> **DIRECTIVES**:
(1) Rewrite the paragraph in the passage on anaerobic digestion of kitchen waste that begins "However, anaerobic digestion of kitchen waste makes less sense" as a bulleted list that keeps its main facts.
(2) According to the passage on anaerobic digestion of kitchen waste, what gate fee is more typically charged for food waste in the UK?
(3) List all the groups named in the passage's heading that begins "Anaerobic Digestion of Kitchen Waste by Individuals".

> **DOCUMENT SECTION**:
※ ※ ※
Kitchen waste can be anaerobically digested at all scales, from individual household biogas digester units to large regional facilities built by groups of local authorities which combine together to provide the necessary funding. We will discuss the large scale anaerobic digestion of kitchen waste (Municipal Food Waste) first, and small scale down to individual home digesters second.

Anaerobic Digestion of Kitchen Waste After Household Collection (Municipal Food Waste)

Anaerobic Digestion of Kitchen Waste in regional and district biogas plants after household (kerbside) collection, makes a lot of sense for all urban communities. This is even more so for communities which have always prepared a lot of their own food, especially where much of it is from vegetables. In these circumstances, there is a lot of vegetable kitchen waste from food preparation (from carrot tops to unwanted root material),  and there is an economy of scale. Travel distances can be small between the origin of the waste and the biogas plant where it is digested in cities where population densities are high.

However, anaerobic digestion of kitchen waste makes less sense for communities in the west which are located in sparsely populated rural areas. The cost of the collection of kitchen waste can be high for such communities, and the environmental benefits may even become close to negligible in low population areas remote from a food waste anaerobic digestion plant. That is because the benefit from the renewable biogas energy produced by anaerobic digestion can be negated by the fuel used in collection and transport to get the out-of-date food to the AD plants. AD plants are usually quite large in the west and on average each plant serves more than 150,000 homes, so they are quite few and far between.

However, having made this proviso, kitchen waste collections which take the kitchen waste to anaerobic digestion plants in towns and cities are increasingly being implemented and doing so is certainly environmentally beneficial although the dis-benefit in terms of disposal cost is generally still quite high. A gate fee is charged in the UK by the biogas plant operators to cover their costs.

When the alternative to separate food waste collection, would be sending this food to a landfill, the cost per unit of weight for disposal to a food waste digester is normally substantially lower than landfill charges. Landfill tax alone, in the UK is close to £100 per tonne (2020), whereas the gate fee charged for food waste is more typically in the range £30 to £40/tonne.

Anaerobic Digestion of Kitchen Waste by Individuals, Community Groups and the Food Industry/ Restaurants/ Catering Industry

So, now let's consider small to medium-scale anaerobic digestion facilities, in the context of kitchen waste anaerobic digestion, by individuals, businesses, and community groups.
※ ※ ※
> **RECORD EXTRACTS**:
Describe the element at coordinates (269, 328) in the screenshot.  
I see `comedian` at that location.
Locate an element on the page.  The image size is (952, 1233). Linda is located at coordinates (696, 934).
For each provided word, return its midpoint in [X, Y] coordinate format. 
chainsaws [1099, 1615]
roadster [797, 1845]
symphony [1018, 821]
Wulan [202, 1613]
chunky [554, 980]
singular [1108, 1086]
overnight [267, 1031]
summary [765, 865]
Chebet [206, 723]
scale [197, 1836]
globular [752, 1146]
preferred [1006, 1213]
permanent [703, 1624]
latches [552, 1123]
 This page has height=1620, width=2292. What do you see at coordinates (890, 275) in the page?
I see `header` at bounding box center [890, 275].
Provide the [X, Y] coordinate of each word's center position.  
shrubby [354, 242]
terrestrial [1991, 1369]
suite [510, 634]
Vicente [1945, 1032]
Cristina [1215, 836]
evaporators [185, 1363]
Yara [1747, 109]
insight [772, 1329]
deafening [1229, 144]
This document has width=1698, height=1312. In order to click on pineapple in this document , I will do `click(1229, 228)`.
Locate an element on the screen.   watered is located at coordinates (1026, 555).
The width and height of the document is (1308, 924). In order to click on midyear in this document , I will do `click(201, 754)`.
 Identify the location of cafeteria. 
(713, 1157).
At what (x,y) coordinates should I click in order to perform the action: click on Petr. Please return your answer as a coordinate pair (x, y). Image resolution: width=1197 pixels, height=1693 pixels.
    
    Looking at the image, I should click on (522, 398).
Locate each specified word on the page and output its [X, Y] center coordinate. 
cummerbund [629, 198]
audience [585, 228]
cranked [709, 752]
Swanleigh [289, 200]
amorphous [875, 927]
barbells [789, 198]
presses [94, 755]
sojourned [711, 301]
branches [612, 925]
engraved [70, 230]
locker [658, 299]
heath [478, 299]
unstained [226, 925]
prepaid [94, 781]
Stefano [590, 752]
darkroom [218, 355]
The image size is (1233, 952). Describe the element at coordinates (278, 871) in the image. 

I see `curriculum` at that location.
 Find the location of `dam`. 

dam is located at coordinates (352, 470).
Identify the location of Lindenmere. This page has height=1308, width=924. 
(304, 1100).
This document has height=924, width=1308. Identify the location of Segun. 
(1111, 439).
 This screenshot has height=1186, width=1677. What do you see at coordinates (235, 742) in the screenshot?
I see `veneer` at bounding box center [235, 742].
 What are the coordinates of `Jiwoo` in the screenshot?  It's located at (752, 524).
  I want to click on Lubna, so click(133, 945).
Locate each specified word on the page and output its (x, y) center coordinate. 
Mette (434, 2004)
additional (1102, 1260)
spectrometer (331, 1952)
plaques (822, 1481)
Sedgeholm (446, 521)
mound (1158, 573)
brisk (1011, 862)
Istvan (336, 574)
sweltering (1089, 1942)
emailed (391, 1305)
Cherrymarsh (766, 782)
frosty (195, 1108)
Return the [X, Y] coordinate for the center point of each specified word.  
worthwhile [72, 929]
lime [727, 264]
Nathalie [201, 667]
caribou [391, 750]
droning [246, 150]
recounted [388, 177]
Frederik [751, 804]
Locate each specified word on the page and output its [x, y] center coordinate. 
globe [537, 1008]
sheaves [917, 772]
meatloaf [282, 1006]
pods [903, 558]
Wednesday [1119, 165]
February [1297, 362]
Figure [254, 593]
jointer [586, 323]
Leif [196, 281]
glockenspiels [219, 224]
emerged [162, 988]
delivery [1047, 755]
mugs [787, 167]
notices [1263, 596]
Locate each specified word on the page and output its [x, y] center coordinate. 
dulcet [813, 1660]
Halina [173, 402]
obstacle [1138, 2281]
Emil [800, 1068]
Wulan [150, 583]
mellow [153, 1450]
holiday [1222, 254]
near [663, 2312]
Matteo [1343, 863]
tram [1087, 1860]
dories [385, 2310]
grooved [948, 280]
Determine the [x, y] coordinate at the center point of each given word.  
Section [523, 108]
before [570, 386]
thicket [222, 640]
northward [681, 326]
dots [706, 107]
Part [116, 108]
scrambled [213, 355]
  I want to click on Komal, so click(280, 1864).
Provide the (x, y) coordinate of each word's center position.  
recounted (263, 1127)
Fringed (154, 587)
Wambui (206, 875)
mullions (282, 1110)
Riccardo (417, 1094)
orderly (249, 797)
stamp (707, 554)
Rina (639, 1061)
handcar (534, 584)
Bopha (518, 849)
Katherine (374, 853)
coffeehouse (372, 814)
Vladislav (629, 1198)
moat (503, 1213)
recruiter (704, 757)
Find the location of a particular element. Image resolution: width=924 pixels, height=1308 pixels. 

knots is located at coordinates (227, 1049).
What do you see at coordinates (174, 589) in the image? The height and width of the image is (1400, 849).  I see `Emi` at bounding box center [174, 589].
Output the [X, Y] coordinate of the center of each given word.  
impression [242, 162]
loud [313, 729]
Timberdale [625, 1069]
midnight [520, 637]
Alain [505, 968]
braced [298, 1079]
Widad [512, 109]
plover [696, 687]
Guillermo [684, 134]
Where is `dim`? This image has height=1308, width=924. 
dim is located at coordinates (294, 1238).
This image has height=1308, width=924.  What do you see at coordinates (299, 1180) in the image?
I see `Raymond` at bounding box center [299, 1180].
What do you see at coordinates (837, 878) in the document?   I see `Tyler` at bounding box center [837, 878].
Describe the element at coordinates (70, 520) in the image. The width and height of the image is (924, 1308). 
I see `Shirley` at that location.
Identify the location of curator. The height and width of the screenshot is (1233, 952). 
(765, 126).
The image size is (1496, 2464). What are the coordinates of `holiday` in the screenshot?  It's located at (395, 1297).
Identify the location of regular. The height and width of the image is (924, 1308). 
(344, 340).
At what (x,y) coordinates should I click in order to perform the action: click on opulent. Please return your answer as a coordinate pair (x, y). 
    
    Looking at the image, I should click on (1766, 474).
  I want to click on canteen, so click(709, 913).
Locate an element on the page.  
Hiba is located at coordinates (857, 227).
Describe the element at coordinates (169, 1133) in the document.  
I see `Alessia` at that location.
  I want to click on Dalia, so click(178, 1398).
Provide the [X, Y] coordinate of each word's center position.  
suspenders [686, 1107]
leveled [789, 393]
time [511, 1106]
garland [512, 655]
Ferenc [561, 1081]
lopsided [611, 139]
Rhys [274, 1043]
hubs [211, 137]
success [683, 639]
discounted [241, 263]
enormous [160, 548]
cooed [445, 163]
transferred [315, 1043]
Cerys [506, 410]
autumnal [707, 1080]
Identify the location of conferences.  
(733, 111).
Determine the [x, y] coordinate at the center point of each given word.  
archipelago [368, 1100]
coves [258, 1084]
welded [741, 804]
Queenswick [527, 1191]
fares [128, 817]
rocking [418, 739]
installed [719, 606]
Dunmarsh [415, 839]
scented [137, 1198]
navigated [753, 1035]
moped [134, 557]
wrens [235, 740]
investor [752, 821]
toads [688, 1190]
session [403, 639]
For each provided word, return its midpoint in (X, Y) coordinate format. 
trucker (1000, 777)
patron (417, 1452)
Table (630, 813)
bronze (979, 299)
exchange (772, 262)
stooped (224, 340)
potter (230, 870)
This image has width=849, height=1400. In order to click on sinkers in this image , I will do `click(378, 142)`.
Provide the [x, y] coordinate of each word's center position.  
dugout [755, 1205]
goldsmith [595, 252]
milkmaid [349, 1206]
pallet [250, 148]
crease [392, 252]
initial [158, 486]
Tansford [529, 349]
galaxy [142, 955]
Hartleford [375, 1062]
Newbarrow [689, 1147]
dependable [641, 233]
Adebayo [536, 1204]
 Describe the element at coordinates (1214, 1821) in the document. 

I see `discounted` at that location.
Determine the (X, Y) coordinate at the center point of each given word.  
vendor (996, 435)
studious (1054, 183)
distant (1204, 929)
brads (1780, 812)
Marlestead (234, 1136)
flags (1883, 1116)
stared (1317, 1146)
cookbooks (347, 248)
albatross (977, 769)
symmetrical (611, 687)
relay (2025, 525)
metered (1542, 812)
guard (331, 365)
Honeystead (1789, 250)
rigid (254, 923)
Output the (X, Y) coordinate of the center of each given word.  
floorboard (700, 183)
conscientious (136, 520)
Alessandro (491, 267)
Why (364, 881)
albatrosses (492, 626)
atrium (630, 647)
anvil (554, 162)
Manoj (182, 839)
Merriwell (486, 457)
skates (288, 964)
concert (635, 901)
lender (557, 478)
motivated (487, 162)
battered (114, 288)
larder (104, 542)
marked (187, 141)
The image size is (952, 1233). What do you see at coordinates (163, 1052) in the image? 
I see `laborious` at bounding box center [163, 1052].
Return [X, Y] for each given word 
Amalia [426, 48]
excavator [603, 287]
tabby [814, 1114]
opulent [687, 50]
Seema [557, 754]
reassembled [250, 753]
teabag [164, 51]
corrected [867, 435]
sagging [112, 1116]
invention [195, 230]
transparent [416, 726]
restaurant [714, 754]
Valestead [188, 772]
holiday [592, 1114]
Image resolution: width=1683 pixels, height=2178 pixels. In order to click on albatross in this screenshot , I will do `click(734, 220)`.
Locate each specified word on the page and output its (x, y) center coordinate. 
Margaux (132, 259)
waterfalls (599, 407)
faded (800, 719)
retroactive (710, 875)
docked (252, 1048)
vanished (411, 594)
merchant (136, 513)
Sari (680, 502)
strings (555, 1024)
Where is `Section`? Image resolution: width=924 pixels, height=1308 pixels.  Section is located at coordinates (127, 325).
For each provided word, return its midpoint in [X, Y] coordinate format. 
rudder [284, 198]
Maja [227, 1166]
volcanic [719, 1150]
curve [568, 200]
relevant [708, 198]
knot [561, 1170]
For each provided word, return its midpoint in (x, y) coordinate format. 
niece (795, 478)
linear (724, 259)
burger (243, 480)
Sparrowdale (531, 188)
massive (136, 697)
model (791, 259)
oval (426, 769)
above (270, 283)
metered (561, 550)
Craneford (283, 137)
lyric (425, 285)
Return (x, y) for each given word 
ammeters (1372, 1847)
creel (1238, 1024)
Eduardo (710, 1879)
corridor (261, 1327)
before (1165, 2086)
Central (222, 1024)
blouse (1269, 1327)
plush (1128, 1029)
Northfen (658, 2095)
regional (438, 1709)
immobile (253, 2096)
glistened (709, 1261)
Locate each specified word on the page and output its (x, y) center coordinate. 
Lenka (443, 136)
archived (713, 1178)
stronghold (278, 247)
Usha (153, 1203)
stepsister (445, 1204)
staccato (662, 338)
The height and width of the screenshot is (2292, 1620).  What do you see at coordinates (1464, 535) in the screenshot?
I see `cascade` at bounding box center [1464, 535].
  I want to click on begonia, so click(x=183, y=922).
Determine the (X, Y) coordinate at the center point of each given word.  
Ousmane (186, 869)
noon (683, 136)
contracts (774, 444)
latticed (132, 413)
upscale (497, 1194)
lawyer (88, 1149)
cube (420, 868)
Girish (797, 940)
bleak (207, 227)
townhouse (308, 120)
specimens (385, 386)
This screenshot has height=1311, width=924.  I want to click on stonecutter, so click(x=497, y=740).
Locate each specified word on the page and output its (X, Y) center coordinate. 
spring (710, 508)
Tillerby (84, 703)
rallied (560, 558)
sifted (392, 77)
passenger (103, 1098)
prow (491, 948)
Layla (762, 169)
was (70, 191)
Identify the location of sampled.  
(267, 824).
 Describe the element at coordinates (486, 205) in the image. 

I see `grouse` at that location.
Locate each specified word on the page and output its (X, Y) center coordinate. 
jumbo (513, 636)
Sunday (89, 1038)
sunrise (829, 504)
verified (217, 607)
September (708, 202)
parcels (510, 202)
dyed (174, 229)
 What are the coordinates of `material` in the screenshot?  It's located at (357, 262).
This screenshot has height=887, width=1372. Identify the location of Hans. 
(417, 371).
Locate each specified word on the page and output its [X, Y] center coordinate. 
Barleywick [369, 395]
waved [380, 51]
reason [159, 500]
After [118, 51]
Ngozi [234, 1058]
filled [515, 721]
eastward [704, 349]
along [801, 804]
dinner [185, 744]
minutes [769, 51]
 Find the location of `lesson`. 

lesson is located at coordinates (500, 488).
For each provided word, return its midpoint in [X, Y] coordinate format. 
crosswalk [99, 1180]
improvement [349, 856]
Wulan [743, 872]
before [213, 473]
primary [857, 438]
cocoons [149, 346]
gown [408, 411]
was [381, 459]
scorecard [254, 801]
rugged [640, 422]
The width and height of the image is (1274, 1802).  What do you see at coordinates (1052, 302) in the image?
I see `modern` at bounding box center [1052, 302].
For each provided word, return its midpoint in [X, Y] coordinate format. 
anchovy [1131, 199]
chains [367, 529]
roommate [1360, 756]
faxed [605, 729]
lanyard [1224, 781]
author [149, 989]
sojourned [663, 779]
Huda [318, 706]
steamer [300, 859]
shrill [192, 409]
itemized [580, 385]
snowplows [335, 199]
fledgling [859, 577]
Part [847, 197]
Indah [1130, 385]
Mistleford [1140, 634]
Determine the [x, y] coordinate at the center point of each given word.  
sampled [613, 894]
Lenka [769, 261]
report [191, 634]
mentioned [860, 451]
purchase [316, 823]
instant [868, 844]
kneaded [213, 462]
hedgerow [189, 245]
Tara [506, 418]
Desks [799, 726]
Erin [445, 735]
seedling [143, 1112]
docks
※ ※ ※
> **RESPONSES TO THE TASKS**:
(1)
- Anaerobic digestion of kitchen waste makes less sense for communities in the west located in sparsely populated rural areas.
- Collecting kitchen waste can be costly for such communities.
- In low-population areas remote from a food waste anaerobic digestion plant, the environmental benefits may become close to negligible.
- This is because the fuel used to collect and transport the waste can negate the benefit of the renewable biogas energy produced.
- Western AD plants are usually quite large, each serving on average more than 150,000 homes, so they are few and far between.

(2) £30 to £40 per tonne.

(3)
- Individuals
- Community groups
- The food industry
- Restaurants
- The catering industry